How many pretend tea parties? How many balls thrown? How many scraped knees patched up? How many invisible efforts went unnoticed?
Do kids remember that they learned to talk, ride a bike, or catch a ball because someone made the effort to teach them? That their sense of fairness, their desire for truth, their empathy—these were cultivated by a parent?
Do they ever stop to see that their very values—what they think is right or wrong, what should be prioritised in life—were instilled by those same parents?
The sacrifices parents make vastly outnumber the mistakes they inevitably commit. Maturity is recognising that—and responding with balance.

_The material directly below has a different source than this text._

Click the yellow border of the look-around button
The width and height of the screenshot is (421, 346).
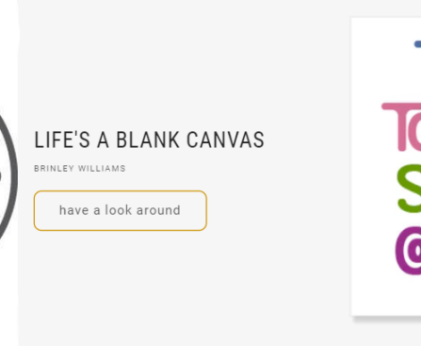tap(121, 191)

Of course, not every parent gets it right. Some are abusive or neglectful. Some act out of their own unresolved trauma, addiction, or fear. Not all sacrifices are noble, and not all decisions are wise.
But even then, as a child who has become a grown-up, your job is to respond with discernment. To remember the full story. To resist twisting the truth to excuse your own shortcomings.
Perhaps you can’t hold down a job. Or you’re socially withdrawn. Or you constantly need to be right. Maybe you’re terrified of abandonment, or you crave validation. These weaknesses can skew your perspective—leading you to invent a version of the past that justifies your present struggles.
But even the worst parent—an alcoholic father, a violent mother—was once a child too. And the mature response is to see that their behaviour wasn’t always about you. They too were shaped by pain.
If you allow negative experiences to completely dictate your life, you are extending the very dysfunction you resent. You’re twisting the truth to suit your wounds.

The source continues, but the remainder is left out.